Tentatives d’incendie sur la maison des grands-parents d’Émile Soleil

La maison des grands-parents d’Émile Soleil, un petit garçon disparu en juillet 2023, a été la cible de plusieurs tentatives d’incendie. Ces événements ont eu lieu dans la nuit du 16 mai 2024, à Vernet, comme l’a confirmé le procureur de Digne-les-Bains, Antoine Pesme. Un homme de 78 ans a été interpellé, soupçonné d’avoir tenté d’incendier la résidence secondaire de la famille.

EN BREF

  • Un homme de 78 ans a tenté d’incendier la maison des grands-parents d’Émile Soleil.
  • Les pompiers sont intervenus rapidement grâce à l’alerte d’un habitant.
  • Une enquête pour dégradation par moyen dangereux a été ouverte.

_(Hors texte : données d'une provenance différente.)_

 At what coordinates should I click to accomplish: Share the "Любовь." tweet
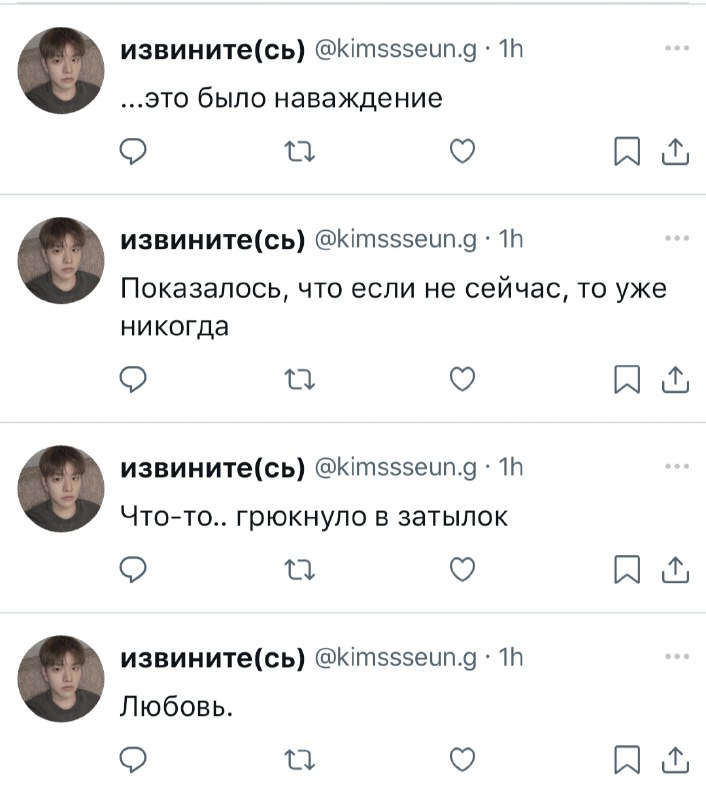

Les événements se sont produits vers 0h30, lorsque plusieurs départs de feu ont été signalés autour de la maison. Les gendarmes ont constaté une forte odeur d’essence sur les lieux, suggérant un acte délibéré. L’individu interpellé, originaire de Marseille, avait réservé une chambre d’hôtel à proximité et s’était renseigné sur la résidence de la famille Vedovini, les grands-parents d’Émile.

L’homme a été appréhendé sans résistance dans son hôtel, où il présentait également une odeur d’essence. Grâce à l’alerte donnée par un habitant du secteur, les pompiers ont pu intervenir rapidement, évitant ainsi des dégâts importants ou des blessures. La maison, inoccupée au moment des faits, a été protégée.

Une enquête a été immédiatement ouverte pour dégradation par un moyen dangereux, confiée aux gendarmes de Seyne-les-Alpes. Me Julien Pinelli, l’avocat de la grand-mère d’Émile, a exprimé son souhait d’entendre les motivations de l’individu interpellé.

La disparition d’Émile, âgé de deux ans et demi, avait profondément touché l’opinion publique. Il s’était volatilisé de la maison familiale du Haut-Vernet, le 8 juillet 2023, lors de ses vacances chez ses grands-parents. Des ossements de l’enfant avaient été découverts dans les environs en mars 2024, suscitant une émotion générale.

En 2025, les grands-parents d’Émile ainsi que deux de leurs enfants majeurs avaient été placés en garde à vue pour « homicide volontaire » et « recel de cadavre », avant d’être relâchés 48 heures plus tard, faute de preuves suffisantes. Depuis, l’enquête a continué, avec 106 prélèvements d’ADN effectués parmi les résidents proches du hameau.

Cette nouvelle tentative d’incendie renforce l’inquiétude autour de cette affaire tragique, qui reste gravée dans les mémoires et continue d’être suivie de près par l’opinion publique.